═════ EXTRAIT À LIRE

Intervention de Pierre Morange

Réunion du 3 mai 2016 à 16h15
Mission d'évaluation et de contrôle des lois de financement de la sécurité sociale

Photo issue du site de l'Assemblée nationale ou de WikipediaPierre Morange, rapporteur, coprésident :

Je souhaite la bienvenue aux représentants de la Cour des comptes et je les remercie du travail remarquable qu'ils nous ont fourni. Ce sujet est stratégique et ses dimensions ne sont pas encore clairement perçues par les décideurs. C'est ce constat qui a déterminé le choix de cette thématique pour votre rapport.

Avant de commencer cette audition, je voudrais faire part de mon irritation suite à la diffusion dans certains médias de votre rapport, monsieur le président. Cela ne s'inscrit pas dans la tradition de la MECSS, dont il n'est pas besoin de rappeler que je suis le créateur. Je souhaite ardemment que la logique consistant à réserver la teneur de ses travaux aux représentants de la nation soit respectée. Si de telles diffusions venaient à se répéter, je solliciterai des moyens pour effectuer des recherches et aboutir à des sanctions, car il n'est pas admissible de préempter la réflexion des représentants de la nation.

Monsieur le président, votre rapport se compose de trois chapitres. Le premier constate le caractère exceptionnel de la base de données dont dispose l'assurance maladie, et souligne son pilotage quelque peu défaillant. La quantité de données est exceptionnelle au sein du système national interrégimes de l'assurance maladie (SNIIRAM) lui-même et elle le sera encore plus avec la mise en place du nouveau système national des données de santé (SNDS) créé par l'article 193 de la loi de modernisation de notre système de santé du 26 janvier 2016, du fait de l'agrégation d'autres fichiers, déjà possible – comme pour les données de la base CepiDc (Centre d'épidémiologie sur les causes médicales de décès de l'INSERM) – ou à venir – comme pour les données médico-sociales issues de la CNSA ou l'échantillon représentatif des données de remboursement par bénéficiaire transmises par des organismes d'assurance maladie complémentaire. L'émergence des objets connectés va également contribuer à faire exploser la masse de ces données, ce qui pose naturellement des questions au regard de leur sécurité et de leur confidentialité.

══════════
═════ ENTRÉES FOURNIES

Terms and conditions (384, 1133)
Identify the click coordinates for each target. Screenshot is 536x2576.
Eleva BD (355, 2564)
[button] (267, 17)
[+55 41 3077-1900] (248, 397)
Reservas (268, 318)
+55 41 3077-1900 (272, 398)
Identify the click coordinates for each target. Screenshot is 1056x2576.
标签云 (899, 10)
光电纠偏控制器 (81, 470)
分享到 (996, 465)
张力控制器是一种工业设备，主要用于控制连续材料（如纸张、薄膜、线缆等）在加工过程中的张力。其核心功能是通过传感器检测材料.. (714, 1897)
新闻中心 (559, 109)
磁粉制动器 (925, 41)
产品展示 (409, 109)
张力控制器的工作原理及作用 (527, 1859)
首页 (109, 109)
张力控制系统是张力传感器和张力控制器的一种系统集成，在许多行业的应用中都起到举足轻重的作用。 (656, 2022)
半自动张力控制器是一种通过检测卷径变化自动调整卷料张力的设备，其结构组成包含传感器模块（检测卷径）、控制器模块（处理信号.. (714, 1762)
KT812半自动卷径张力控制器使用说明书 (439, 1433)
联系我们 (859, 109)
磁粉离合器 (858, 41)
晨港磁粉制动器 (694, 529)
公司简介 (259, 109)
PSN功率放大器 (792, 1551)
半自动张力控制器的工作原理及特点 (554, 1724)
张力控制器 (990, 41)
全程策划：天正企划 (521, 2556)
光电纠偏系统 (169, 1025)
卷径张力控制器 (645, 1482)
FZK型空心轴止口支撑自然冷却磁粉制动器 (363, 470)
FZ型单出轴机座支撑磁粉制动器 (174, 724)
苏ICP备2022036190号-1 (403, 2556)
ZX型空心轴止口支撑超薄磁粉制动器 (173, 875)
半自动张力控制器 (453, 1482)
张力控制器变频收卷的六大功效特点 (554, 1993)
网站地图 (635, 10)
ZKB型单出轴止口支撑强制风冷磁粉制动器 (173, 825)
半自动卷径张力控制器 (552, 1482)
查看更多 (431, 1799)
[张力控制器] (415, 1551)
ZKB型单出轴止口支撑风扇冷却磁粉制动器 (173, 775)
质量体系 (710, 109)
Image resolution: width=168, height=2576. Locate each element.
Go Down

══════════

CONSIGNES DE L'EXERCICE
[a] Recopiez mot pour mot, s'il vous plaît, le passage de l'extrait qui commence à "Avant de commencer" et se termine à "de la nation.".
[b] Répondez aux questions suivantes d'après l'extrait.
(i) À quelle date et à quelle heure la réunion a-t-elle eu lieu ?
(ii) En combien de chapitres le rapport se divise-t-il ?
(iii) Par quel article de quelle loi le SNDS a-t-il été créé ?
[c] Relevez tous les sigles qui apparaissent dans l'extrait.

CORRIGÉ DES ACTIVITÉS
[a]
Avant de commencer cette audition, je voudrais faire part de mon irritation suite à la diffusion dans certains médias de votre rapport, monsieur le président. Cela ne s'inscrit pas dans la tradition de la MECSS, dont il n'est pas besoin de rappeler que je suis le créateur. Je souhaite ardemment que la logique consistant à réserver la teneur de ses travaux aux représentants de la nation soit respectée. Si de telles diffusions venaient à se répéter, je solliciterai des moyens pour effectuer des recherches et aboutir à des sanctions, car il n'est pas admissible de préempter la réflexion des représentants de la nation.

[b]
(i) Le 3 mai 2016 à 16h15.
(ii) En trois chapitres.
(iii) Par l'article 193 de la loi de modernisation de notre système de santé du 26 janvier 2016.

[c] MECSS, SNIIRAM, SNDS, CepiDc, INSERM, CNSA